TRIBUNE. 218 élus et responsables politiques s'opposent à la PPL déposée par le député Caron
Des fêtes landaises aux fest-noz de Bretagne, du carnaval de Dunkerque au foie gras du Sud-Ouest, notre pays est riche de la multitude de ses traditions. Depuis toujours, elles sont l’âme de nos bourgs, de nos rivages, de nos plaines et de nos vallées. Elles font le sel de la vie et fondent notre identité. Ces traditions, qui incarnent nos villes et nos villages, brillent au-delà des seules « frontières locales ». Elles sont partagées avec passion par les jeunes générations. Pour preuve, l’engouement pour les langues régionales, l’apprentissage des arts locaux ou encore le succès des festivals de toute nature qui s’appuient sur un grand nombre de bénévoles.
C’est la mosaïque de nos traditions qui fait l’identité de la France, mais aussi son rayonnement culturel et son attractivité touristique. Nombre d’entre elles sont d’ailleurs inscrites au patrimoine immatériel de l’Unesco ou le seront prochainement. Mésestimer leur importance reviendrait à renier ce que nous sommes.

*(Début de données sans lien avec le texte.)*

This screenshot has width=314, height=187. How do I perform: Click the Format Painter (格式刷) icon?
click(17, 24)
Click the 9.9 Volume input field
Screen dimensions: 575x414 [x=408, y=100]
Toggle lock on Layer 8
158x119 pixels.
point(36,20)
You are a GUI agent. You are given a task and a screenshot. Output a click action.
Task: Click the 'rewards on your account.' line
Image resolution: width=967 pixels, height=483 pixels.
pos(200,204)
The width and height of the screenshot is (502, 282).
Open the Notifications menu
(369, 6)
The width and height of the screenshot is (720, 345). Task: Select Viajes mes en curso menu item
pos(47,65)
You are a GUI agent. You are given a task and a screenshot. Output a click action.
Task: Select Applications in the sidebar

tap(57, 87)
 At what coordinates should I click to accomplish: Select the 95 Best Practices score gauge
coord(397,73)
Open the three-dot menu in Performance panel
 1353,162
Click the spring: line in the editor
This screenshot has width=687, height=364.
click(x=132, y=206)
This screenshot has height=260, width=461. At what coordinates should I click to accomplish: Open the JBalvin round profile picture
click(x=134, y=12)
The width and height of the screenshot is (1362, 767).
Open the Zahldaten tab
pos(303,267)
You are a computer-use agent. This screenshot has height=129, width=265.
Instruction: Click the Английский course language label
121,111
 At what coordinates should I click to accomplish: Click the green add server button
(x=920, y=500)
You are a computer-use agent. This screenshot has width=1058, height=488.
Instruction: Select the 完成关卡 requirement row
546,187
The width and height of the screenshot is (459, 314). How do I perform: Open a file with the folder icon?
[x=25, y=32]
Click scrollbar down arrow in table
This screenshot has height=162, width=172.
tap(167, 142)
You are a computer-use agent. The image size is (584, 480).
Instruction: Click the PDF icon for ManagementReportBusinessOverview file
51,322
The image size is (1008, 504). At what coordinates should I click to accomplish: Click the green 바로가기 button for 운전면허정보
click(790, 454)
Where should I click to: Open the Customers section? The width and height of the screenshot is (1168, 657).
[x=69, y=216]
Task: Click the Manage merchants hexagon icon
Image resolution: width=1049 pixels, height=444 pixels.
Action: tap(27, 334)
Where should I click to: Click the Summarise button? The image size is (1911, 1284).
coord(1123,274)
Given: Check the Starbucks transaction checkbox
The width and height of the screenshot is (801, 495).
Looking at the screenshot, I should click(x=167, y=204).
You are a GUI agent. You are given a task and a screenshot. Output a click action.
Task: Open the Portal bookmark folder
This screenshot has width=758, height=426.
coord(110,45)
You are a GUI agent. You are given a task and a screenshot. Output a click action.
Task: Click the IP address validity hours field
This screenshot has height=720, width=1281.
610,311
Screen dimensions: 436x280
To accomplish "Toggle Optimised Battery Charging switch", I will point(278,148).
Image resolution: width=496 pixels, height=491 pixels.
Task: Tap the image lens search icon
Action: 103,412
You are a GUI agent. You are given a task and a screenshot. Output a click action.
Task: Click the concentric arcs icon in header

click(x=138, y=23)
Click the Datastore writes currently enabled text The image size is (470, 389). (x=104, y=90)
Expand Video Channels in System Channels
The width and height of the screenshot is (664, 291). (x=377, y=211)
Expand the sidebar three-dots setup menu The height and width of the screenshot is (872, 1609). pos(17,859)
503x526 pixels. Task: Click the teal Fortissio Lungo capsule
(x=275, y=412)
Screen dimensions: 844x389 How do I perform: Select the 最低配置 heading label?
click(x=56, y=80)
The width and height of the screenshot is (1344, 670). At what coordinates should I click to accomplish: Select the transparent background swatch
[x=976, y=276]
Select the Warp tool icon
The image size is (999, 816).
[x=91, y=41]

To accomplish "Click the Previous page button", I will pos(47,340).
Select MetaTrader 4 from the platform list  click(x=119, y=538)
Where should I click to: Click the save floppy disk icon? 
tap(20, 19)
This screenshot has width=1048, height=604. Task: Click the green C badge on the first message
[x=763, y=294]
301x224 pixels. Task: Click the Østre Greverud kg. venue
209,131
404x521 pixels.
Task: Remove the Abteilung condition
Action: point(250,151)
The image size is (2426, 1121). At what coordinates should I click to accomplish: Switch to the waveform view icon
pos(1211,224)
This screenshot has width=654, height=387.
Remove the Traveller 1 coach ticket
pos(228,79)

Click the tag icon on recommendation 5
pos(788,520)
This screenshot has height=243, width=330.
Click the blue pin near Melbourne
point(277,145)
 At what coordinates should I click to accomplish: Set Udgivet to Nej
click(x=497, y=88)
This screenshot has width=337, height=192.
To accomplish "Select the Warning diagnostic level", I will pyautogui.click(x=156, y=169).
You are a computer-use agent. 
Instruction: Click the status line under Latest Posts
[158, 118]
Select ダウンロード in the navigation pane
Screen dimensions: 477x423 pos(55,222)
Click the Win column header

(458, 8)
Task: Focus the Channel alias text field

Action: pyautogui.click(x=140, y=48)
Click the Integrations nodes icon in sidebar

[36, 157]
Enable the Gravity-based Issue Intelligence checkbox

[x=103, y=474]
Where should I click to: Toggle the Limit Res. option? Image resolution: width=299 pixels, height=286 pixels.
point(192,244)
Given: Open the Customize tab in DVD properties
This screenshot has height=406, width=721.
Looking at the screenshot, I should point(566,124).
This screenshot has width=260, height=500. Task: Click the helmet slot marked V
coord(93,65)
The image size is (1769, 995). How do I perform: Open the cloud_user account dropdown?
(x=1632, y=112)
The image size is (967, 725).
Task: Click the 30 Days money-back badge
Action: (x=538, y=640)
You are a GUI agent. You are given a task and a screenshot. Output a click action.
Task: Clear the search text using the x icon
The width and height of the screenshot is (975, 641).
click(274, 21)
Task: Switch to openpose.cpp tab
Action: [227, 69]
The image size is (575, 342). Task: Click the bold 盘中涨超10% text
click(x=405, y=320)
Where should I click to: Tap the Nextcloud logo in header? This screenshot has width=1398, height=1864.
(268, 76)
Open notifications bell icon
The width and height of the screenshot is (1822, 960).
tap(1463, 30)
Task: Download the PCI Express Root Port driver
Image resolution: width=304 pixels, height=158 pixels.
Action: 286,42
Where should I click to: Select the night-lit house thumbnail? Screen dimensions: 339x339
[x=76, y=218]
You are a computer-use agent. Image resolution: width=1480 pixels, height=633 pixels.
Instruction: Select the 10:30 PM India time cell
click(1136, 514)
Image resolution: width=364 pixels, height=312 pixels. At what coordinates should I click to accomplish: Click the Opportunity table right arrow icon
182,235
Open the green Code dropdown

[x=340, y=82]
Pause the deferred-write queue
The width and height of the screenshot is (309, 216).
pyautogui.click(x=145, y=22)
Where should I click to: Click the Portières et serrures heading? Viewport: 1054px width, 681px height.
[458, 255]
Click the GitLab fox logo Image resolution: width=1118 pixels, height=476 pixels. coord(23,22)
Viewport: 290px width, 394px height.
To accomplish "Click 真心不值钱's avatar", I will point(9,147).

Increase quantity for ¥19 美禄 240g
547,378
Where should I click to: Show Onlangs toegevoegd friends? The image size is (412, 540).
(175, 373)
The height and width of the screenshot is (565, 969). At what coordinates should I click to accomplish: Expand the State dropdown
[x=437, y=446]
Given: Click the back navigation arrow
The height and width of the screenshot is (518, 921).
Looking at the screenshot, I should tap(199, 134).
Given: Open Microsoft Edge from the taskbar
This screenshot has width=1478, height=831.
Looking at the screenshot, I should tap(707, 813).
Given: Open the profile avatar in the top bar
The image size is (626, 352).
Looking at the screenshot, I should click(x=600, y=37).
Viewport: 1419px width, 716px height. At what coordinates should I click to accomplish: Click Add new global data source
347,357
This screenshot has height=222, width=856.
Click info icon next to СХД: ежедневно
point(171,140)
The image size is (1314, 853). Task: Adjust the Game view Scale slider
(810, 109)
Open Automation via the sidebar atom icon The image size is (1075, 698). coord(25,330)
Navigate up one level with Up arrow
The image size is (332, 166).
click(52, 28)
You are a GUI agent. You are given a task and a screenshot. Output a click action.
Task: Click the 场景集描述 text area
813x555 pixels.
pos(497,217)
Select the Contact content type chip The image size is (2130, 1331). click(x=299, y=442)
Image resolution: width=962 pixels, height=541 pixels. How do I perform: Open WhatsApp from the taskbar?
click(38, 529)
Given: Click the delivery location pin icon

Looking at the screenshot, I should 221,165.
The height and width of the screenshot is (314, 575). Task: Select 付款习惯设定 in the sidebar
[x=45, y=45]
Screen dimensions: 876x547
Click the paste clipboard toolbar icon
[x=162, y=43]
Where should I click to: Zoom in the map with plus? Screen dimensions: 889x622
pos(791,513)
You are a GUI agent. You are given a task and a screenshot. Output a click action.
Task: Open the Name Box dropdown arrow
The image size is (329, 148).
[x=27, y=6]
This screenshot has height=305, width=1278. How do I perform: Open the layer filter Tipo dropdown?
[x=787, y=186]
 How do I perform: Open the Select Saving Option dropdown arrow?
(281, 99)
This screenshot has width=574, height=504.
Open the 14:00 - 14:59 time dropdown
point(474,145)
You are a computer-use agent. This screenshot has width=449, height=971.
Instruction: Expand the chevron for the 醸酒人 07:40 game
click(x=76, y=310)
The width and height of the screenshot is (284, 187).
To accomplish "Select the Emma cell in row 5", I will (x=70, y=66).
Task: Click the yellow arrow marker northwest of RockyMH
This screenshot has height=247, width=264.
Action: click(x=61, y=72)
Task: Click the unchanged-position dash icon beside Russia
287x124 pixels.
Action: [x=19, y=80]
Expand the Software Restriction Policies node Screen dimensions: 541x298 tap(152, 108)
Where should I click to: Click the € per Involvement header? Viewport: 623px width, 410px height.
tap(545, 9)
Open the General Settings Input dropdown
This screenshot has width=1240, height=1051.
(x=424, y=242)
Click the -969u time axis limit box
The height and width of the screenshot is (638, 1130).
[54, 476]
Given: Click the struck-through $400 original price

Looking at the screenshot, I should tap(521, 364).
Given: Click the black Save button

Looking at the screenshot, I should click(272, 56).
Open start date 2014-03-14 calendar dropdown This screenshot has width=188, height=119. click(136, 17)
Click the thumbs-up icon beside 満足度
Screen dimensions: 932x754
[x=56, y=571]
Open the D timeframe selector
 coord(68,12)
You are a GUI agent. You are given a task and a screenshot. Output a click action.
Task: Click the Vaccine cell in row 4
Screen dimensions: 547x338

C’est vrai, toutes ne jouissent pas de la même popularité, et cela entraîne d’âpres débats entre nos concitoyens ainsi qu’au Parlement. S’il est normal que nous nous posions régulièrement la question de l'acceptation de nos traditions et de leurs évolutions, souhaitons-nous pour autant basculer dans une société qui viendrait nier les traditions de certains territoires ? Notre force n’est-elle pas précisément d’avoir réussi à forger notre nation en permettant à chacun d’entre eux de vivre avec ses spécificités ?
Interdire la corrida, c’est interdire une culture et humilier une partie de nos concitoyens. Nous ne l’accepterons pas. Du sapin de Noël à la chasse, du barbecue amical aux rêves d’enfants de devenir aviateur, nous ne voulons pas interdire, normer, supprimer, effacer. Cela nous conduirait immanquablement au repli sur soi, à l’envie de faire sécession. Au fond, croire que basculer dans une société de l’interdiction, qui gommerait nos différences, nos singularités culturelles et patrimoniales, serait le seul moyen de vivre dans une société apaisée manifeste une incompréhension de l’attachement de nos concitoyens à leur identité régionale.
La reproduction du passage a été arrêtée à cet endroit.